TASK DIRECTIONS. Please restate word for word the lines of the entries below from the one with "Given: Download the Drive export" to the one with "You are a GUI", inclusive, and leave out every picture.

RECORDS.
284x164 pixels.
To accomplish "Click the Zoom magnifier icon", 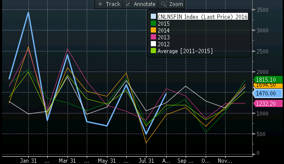I will 163,4.
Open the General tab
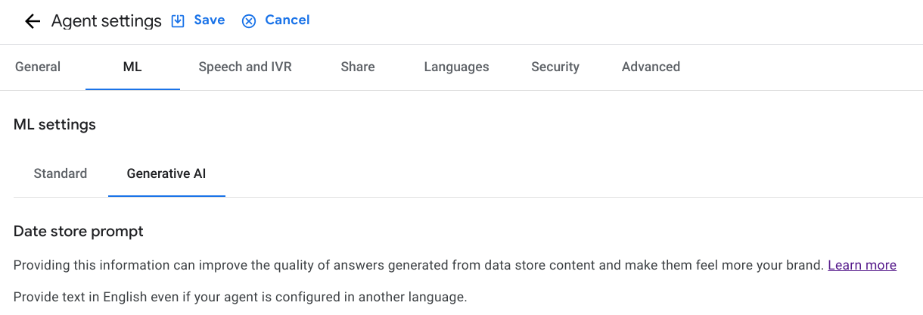The height and width of the screenshot is (315, 923). coord(38,67)
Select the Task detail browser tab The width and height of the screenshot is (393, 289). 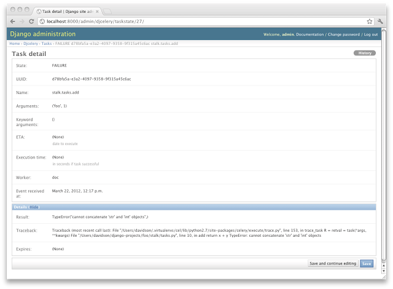[64, 11]
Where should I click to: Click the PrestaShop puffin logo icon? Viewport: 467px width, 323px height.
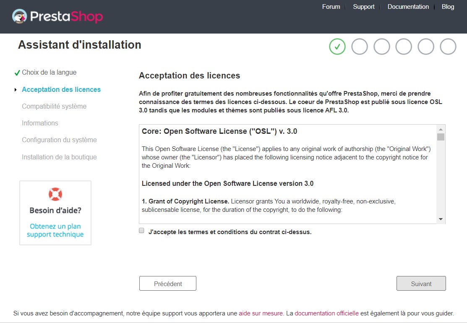(x=20, y=16)
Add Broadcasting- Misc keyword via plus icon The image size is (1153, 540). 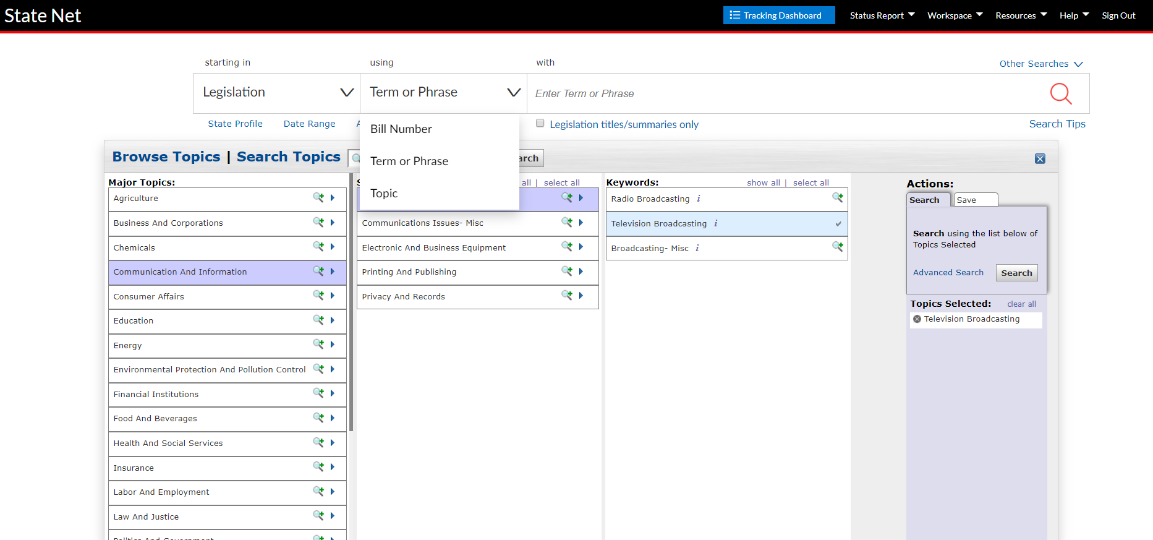[x=837, y=247]
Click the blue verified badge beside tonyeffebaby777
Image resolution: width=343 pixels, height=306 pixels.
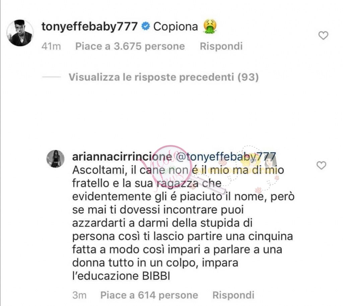tap(145, 26)
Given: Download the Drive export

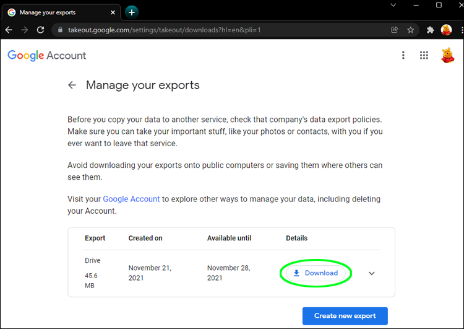Looking at the screenshot, I should coord(316,273).
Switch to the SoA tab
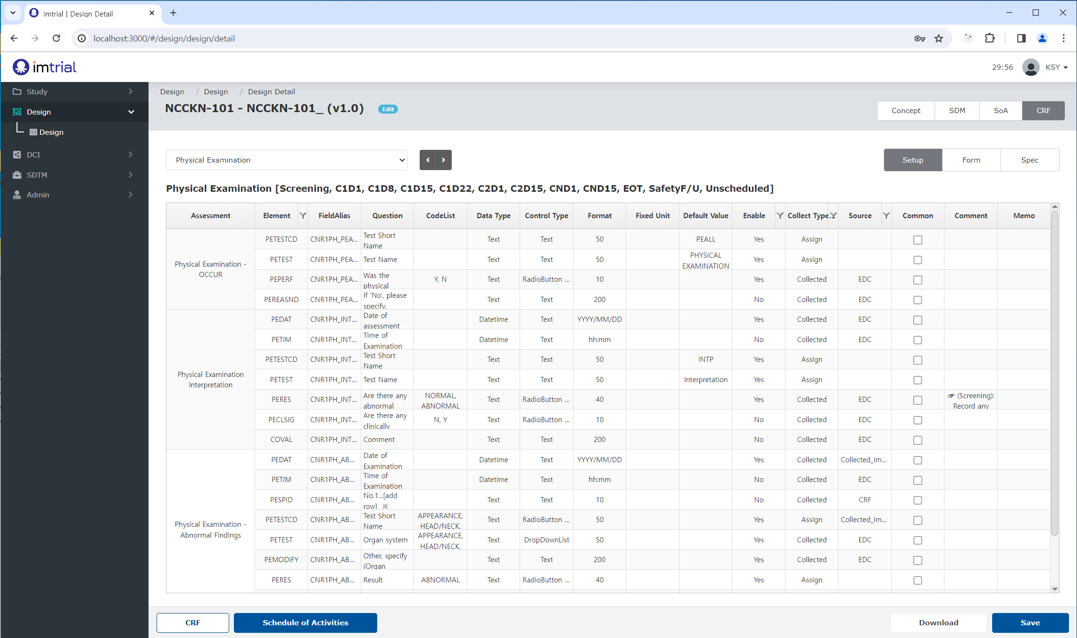This screenshot has height=638, width=1077. [x=1001, y=111]
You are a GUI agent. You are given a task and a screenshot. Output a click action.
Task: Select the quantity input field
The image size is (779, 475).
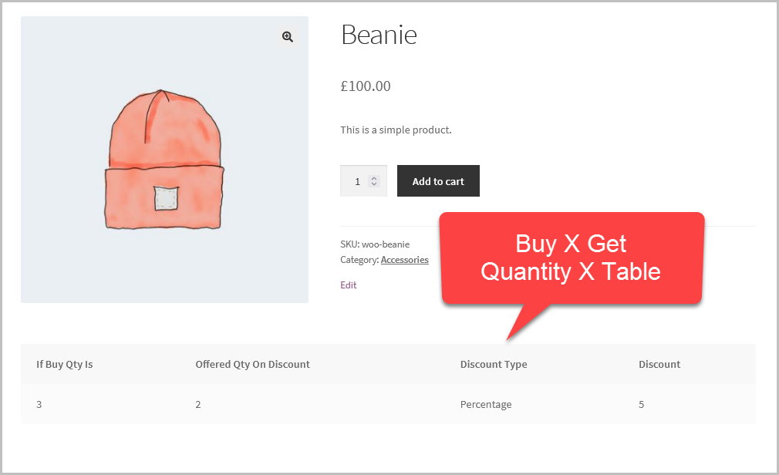click(359, 180)
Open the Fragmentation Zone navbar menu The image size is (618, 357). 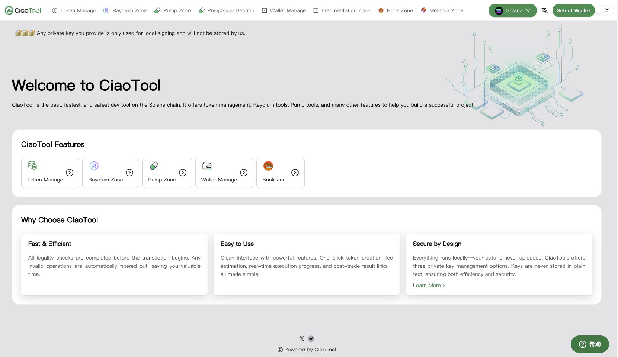(x=342, y=10)
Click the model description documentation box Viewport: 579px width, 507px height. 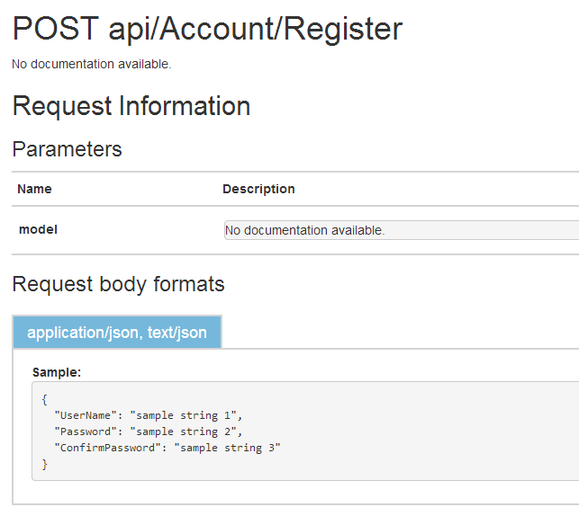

SOLUTION FOR THIS TASK.
Given: Download the Drive export

Looking at the screenshot, I should coord(316,273).
Switch to the SoA tab
This screenshot has height=638, width=1077. [x=1001, y=111]
You are a GUI agent. You are given a task and a screenshot. Output a click action.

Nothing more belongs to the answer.